Actually, you might be doing a lot of work you don't need to, and there may be leads out there you're not getting that, with a minimal amount of effort, would be coming your way. The truth is that for most home improvement companies, direct response (or face-to-face marketing) versus branded advertising is not an either/or proposition. It's both/and.

The more kinds of marketing you do, the more likely you are to reach new prospects. For instance, if your media leads are way too expensive, it would be worthwhile to consider direct response, and you probably already have. How much can you spend with absolutely zero return before it starts really hurting your business?

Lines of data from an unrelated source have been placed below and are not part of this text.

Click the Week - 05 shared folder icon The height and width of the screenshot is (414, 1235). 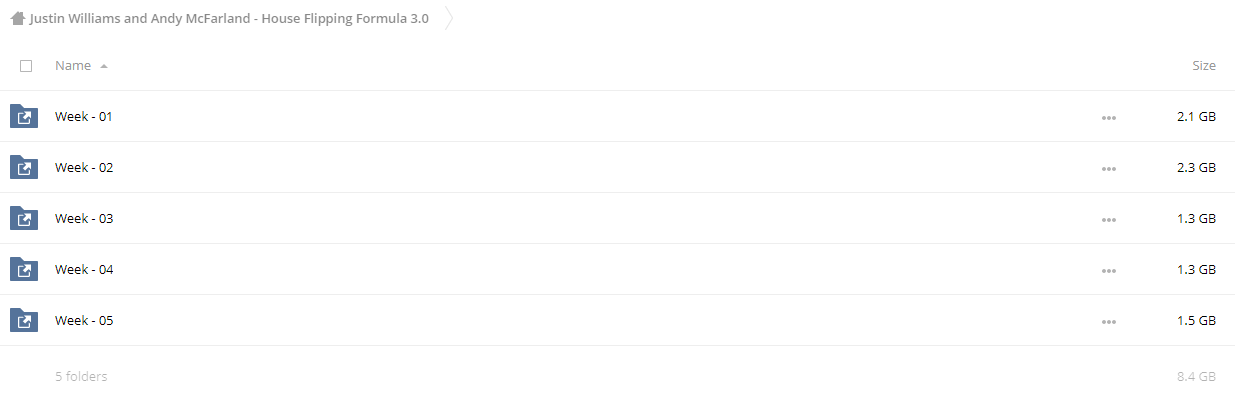click(x=24, y=321)
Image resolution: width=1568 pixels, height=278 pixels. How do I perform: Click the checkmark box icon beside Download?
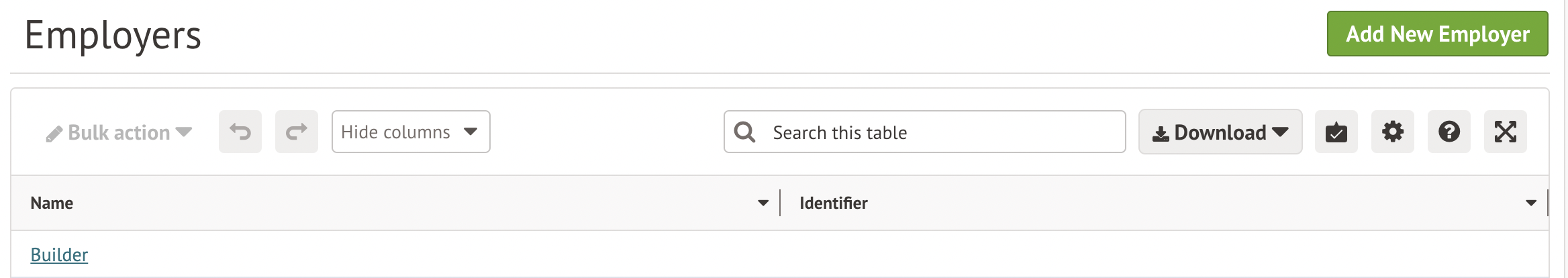point(1336,132)
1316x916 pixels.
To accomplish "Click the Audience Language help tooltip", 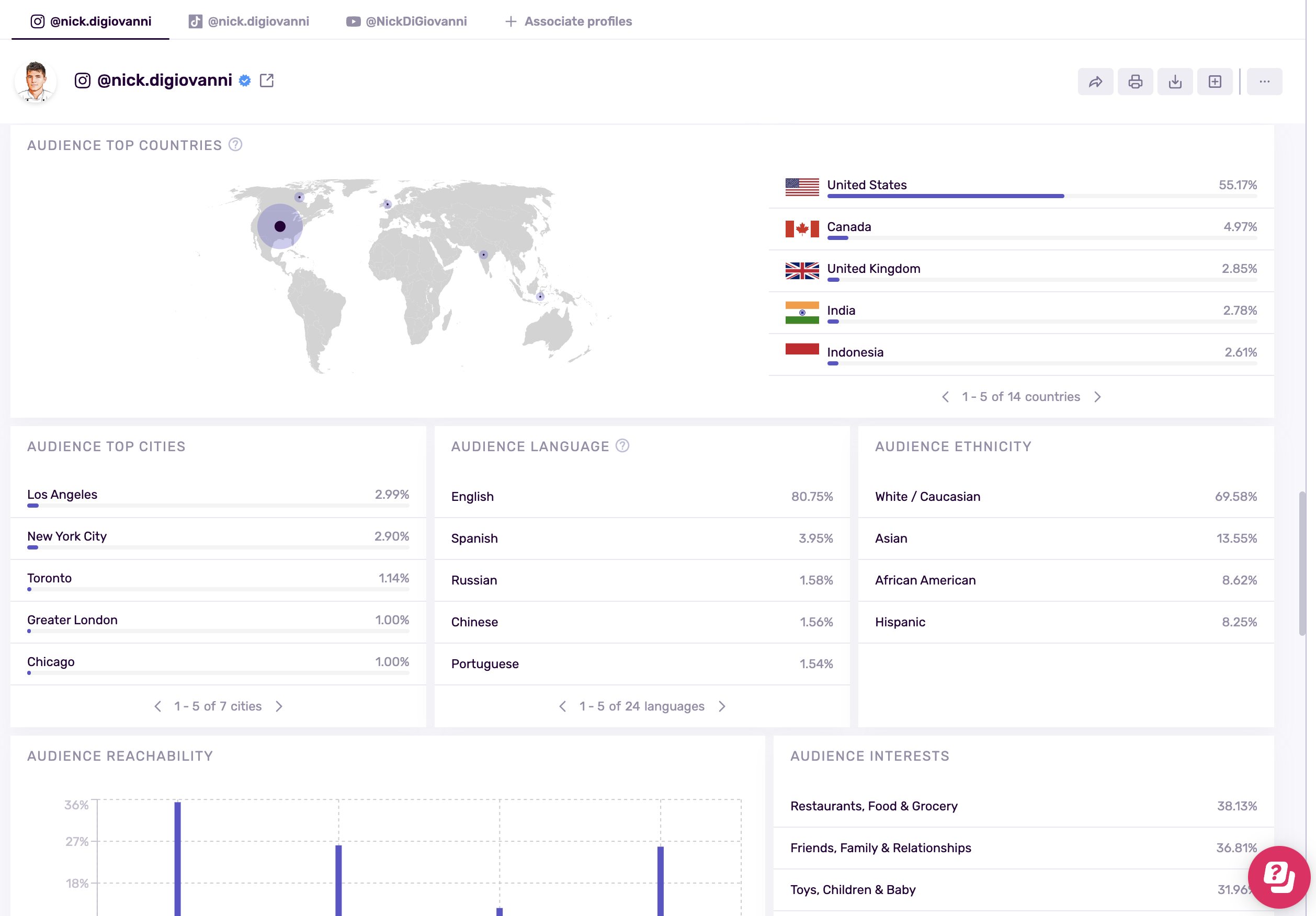I will 622,445.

But the smarter strategy is to do both face-to-face and media. And the worst way to react to slow sales is to eliminate or radically scale back your marketing budget, thereby removing your company from the public eye altogether.

Residual Effects

If you've scaled back, let me ask two questions. First, how long have you been advertising in your market? Say you've been in business 25 years, and for most of that time have been advertising in your market in whatever are your chosen media. There are consumers out there who know your company and what it does. There may not be as many as you think, but there are some. If you've been advertising for 20 years, you probably have some share of mind and can afford to allocate fewer marketing dollars to direct response and more to advertising. But if you completely pull away from advertising, people may forget who you are or what you do. They don't have 10 or 20 years of history on their brains. They remember somewhere in the range of six to 10 months, and if you wait longer than that, it will be as if you never advertised at all.

Second, how effective ? meaningful and engaging ? is the advertising you are (or were) doing? There are dozens, if not hundreds, of home improvement companies in any given market all fighting to get homeowners' attention. To grab that attention, you must give homeowners a brand promise. You also have to engage them in a way that's different from the other companies in your area.

When a company's advertising doesn't pull, it's usually for one of three reasons: 1) The ads are full of platitudes, "We're the biggest. We're the best." No one pays attention to that. 2) The message is right but the timing is off. You tell people, for instance, that your windows will save them energy. But what if they don't know they're losing energy? 3) Companies run an ad or two, get no response, and just quit.

Promise Me

Ask yourself why a prospect would want to do business with you rather than another contractor. Figure that out ? make a list of reasons and eliminate all but the most powerful one ? and make that your brand promise. Then build your brand image around that promise. Take a look at everything that represents your company: logo, website, trucks, job signs, business cards, company shirts, etc. Do they look professional? Do they cohere or are they a mishmash of colors and designs? If there's no cohesion, there's no clear promise being made.

Next, figure out how to get some attention. This may require hiring professionals to design your ads, which costs money, but if the ads pull, it's worth it. Give prospects something that engages them.